Der Mann, der aus Oschatz stammt, ist Leistungssportler und fährt jede Woche 500 bis 800 Kilometer mit dem Rad. Als er noch in Erfurt wohnte und in Leipzig studierte, radelte er jedes Wochenende von seinem Studienort nach Hause, 130 bis 180 Kilometer für eine Tour, je nach Strecke. Er findet es eine Frechheit, dass ihm der Angeklagte unterstellt, bei Rot gefahren zu sein. "Das ist eine glatte Lüge." Die Versicherung des Angeklagten hat ihm gerade mal 2 000 Euro gezahlt, davon 500 Euro Schmerzensgeld. Das Rad musste er wegwerfen. "Kein Radsportler benutzt ein Rad noch einmal, das in einen Unfall verwickelt war", sagt er. Wegen der Verletzungen konnte er wochenlang nicht trainieren und verpasste wichtige Wettkämpfe. "Das ist eine Frechheit zu behaupten, ich wäre absichtlich aufgefahren", sagt er. Der Angeklagte habe ihn nach dem Unfall sogar noch verhöhnt mit Worten wie "Steh` auf , du Simulant." Mit einer Schulterprellung und Verdacht auf Kreuzbandriss wurde der Radfahrer ins Krankenhaus eingeliefert, acht Stunden lang untersucht und behandelt. Der Muttertag war gelaufen. Was ihn besonders ärgert. Der Angeklagte hat sich bis heute bei ihm nicht entschuldigt und nie gefragt, wie es ihm geht.

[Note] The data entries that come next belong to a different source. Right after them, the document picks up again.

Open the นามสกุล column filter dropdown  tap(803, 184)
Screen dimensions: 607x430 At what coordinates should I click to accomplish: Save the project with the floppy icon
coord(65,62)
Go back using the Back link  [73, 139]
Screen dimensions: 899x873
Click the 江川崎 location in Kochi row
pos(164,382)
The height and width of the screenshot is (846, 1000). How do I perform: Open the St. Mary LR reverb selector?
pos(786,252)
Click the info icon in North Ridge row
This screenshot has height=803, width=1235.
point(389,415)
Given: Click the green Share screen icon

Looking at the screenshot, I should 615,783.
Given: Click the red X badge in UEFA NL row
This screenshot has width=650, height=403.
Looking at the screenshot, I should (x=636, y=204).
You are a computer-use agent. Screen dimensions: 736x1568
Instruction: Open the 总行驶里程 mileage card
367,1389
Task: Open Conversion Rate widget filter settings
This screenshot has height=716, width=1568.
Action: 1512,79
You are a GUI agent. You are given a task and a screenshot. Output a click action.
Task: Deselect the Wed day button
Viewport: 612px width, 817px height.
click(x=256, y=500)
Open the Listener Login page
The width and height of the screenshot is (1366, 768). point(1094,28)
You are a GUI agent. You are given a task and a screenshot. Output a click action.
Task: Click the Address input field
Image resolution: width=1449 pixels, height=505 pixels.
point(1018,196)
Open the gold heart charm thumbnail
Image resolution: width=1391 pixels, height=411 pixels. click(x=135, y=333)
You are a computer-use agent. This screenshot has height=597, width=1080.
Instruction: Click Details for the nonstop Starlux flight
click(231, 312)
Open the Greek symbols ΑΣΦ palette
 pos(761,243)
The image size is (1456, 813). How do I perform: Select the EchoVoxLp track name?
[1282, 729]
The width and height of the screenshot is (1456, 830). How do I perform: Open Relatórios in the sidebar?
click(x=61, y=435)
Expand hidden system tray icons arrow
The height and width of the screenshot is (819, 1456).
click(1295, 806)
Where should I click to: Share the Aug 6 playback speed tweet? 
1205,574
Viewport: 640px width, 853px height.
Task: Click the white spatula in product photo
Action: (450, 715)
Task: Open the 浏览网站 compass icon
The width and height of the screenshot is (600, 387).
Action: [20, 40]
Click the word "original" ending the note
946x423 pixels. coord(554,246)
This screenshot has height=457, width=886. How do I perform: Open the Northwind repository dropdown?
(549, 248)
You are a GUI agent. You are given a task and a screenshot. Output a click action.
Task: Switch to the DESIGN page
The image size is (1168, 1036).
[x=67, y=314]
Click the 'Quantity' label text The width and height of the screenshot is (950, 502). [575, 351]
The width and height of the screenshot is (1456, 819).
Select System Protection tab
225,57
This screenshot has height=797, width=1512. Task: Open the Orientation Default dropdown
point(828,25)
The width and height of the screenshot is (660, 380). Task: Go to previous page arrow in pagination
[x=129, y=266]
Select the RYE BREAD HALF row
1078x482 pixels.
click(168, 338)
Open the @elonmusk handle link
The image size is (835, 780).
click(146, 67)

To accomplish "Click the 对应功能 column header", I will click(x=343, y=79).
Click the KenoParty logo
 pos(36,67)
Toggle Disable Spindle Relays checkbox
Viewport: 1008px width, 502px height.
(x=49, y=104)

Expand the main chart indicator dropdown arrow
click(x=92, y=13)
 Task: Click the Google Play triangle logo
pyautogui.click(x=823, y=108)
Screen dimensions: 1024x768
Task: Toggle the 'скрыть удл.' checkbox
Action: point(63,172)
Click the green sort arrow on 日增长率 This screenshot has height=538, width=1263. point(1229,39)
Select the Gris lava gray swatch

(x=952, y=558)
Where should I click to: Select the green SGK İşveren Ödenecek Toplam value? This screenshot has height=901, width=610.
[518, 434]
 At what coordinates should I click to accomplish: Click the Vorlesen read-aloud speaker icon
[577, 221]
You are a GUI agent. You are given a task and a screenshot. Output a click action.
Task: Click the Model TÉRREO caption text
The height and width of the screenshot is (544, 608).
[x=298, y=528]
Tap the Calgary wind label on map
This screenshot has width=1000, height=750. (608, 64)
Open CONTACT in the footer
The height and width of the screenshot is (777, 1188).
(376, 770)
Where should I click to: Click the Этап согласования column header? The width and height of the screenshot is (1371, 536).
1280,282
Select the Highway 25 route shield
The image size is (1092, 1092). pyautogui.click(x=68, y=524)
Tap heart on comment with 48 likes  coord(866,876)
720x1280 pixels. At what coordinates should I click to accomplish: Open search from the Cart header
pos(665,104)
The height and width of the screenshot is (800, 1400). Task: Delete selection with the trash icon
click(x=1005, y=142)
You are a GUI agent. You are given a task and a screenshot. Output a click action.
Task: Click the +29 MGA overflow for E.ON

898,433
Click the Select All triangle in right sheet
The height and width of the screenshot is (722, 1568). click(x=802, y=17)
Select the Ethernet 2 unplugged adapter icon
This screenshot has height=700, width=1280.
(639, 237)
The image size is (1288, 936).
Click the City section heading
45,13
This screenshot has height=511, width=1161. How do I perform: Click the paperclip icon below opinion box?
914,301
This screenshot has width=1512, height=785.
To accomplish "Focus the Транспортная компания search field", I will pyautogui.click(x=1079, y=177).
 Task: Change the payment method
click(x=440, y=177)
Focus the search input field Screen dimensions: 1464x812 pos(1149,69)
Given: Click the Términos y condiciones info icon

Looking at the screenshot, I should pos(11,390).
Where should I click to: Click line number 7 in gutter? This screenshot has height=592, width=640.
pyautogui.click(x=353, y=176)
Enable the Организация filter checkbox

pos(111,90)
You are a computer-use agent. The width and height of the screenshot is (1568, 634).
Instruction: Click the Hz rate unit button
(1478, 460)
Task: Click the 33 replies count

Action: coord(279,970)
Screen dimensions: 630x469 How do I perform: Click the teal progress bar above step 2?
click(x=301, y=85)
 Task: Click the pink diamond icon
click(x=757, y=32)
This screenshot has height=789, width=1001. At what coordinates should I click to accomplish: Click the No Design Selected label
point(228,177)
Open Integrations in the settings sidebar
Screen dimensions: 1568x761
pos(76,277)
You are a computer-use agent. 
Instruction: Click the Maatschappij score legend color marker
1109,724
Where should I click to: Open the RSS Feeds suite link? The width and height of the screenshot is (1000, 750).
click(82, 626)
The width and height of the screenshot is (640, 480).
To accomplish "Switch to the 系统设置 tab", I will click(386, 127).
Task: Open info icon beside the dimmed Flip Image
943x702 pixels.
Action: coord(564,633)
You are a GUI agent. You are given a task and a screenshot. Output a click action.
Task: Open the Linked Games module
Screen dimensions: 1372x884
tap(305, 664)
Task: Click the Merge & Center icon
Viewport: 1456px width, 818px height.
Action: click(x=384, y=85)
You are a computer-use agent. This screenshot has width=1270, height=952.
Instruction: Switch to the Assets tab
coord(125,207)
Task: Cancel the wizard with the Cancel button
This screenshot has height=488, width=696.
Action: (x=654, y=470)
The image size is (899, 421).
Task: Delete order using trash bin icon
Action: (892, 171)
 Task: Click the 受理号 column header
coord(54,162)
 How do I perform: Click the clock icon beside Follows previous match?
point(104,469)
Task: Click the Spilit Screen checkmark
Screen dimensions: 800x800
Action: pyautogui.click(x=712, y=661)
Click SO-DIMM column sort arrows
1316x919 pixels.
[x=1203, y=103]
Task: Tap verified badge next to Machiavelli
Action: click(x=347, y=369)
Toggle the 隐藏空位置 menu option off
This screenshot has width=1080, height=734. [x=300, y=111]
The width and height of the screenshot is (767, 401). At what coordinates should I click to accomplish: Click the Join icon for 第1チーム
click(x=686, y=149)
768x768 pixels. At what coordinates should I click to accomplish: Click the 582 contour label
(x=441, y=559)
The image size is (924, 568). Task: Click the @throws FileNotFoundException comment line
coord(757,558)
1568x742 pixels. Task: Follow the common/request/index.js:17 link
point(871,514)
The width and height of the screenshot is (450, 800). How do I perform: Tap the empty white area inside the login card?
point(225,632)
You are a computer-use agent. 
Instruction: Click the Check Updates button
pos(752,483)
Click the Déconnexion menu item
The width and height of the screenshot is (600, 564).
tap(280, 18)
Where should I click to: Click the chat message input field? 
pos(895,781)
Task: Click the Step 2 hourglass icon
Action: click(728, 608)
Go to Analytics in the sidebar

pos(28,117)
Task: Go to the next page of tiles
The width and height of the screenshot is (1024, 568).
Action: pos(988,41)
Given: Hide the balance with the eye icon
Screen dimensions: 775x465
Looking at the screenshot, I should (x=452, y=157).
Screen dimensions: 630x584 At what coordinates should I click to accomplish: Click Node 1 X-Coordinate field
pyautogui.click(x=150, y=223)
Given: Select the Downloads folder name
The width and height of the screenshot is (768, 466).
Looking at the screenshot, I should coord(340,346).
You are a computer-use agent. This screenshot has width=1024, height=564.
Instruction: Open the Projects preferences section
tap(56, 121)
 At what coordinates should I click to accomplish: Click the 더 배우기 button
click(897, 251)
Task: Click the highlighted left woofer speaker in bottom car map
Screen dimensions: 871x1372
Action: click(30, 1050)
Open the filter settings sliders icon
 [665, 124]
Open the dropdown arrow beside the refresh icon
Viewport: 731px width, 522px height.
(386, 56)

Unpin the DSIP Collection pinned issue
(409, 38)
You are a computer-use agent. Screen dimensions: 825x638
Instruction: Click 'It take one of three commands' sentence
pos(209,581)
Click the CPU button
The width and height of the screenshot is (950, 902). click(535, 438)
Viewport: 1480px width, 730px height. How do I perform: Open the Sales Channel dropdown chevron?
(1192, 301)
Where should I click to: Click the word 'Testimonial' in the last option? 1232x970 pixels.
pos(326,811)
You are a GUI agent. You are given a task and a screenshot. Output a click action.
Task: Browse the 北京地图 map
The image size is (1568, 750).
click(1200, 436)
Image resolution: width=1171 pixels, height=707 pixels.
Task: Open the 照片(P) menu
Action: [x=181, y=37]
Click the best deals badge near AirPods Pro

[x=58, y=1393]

Da kommt noch was auf ihn zu
Ganz so milde, wie es auf den ersten Blick scheint, kommt der Angeklagte aber doch nicht davon. Da er wegen einer Vorsatztat verurteilt wurde, holt sich die Versicherung das Geld von ihm zurück. Auch die Kosten des Verfahrens und seinen Verteidiger muss er selbst bezahlen. Selbst wenn er eine Rechtsschutzversicherung hätte, käme die in diesem Fall nicht für die Kosten auf. Der Geschädigte ist inzwischen vollständig genesen. Er trainiert jetzt für den Iron Man auf Hawai.